The correct answer is Edward Said because the term "contrapuntal reading" is specifically associated with his work in postcolonial studies, particularly his seminal book "Culture and Imperialism" (1993).
Explanation:
Contrapuntal reading is a method proposed by Edward Said to analyze texts by considering both the dominant (imperial) narrative and the marginalized (colonized) perspectives. He draws an analogy to music, where "contrapuntal" refers to the combination of different, independent melodic lines. Similarly, Said advocates for reading texts in a way that reveals the interplay between the imperial perspective and the suppressed voices of the colonized.
Why not the others?
Mikhail Bakhtin: Associated with concepts like dialogism, heteroglossia, and the carnivalesque, Bakhtin focused on the multiplicity of voices in literary works but did not coin or use "contrapuntal reading."

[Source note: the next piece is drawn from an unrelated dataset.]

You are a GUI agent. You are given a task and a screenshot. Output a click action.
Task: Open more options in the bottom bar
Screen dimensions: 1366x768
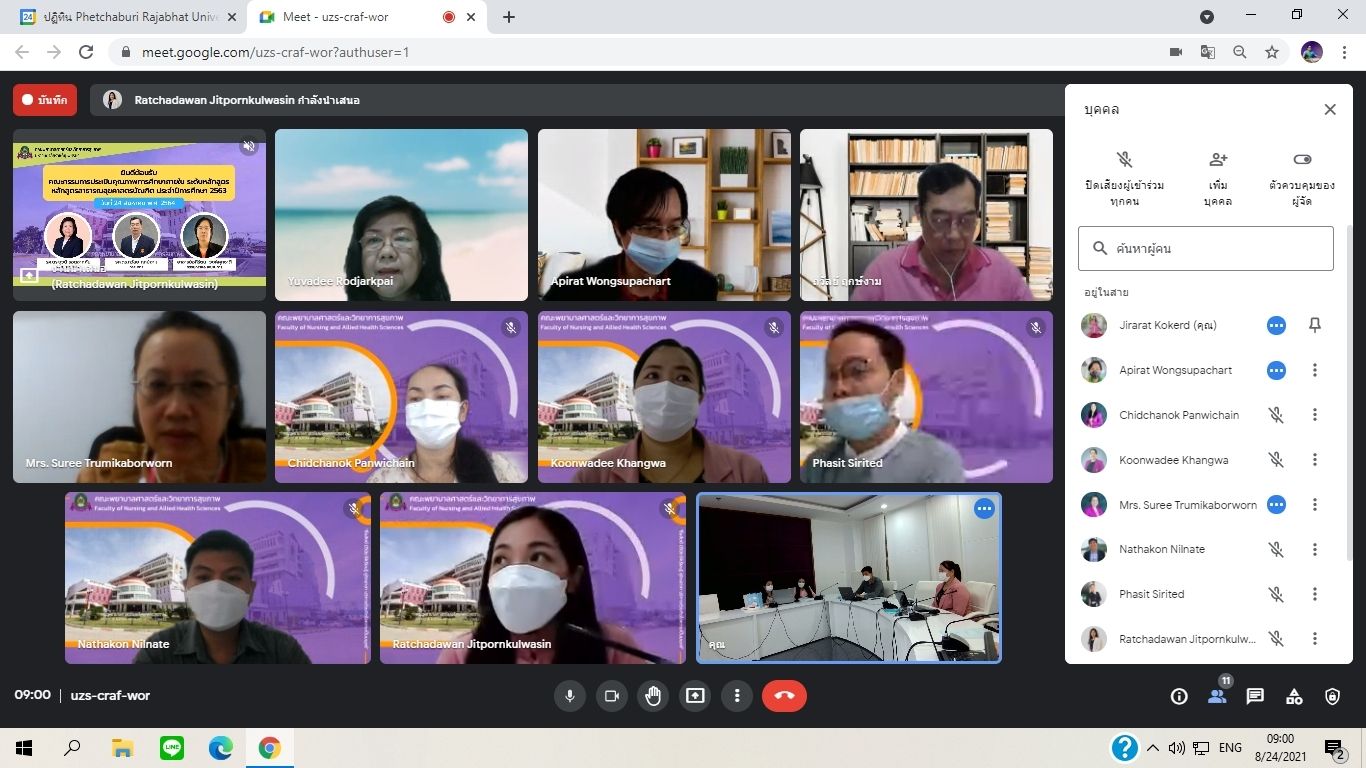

Roland Barthes: Known for ideas like the death of the author, mythologies, and semiotics, Barthes was focused on textuality and cultural codes rather than the specific postcolonial critique embodied in contrapuntal reading.
Jacques Derrida: The founder of deconstruction, Derrida analyzed the instability of meaning in texts but did not engage with the postcolonial focus central to Said's contrapuntal reading.
Thus, Edward Said is the critic most closely associated with the term contrapuntal reading, making option 2 the correct answer.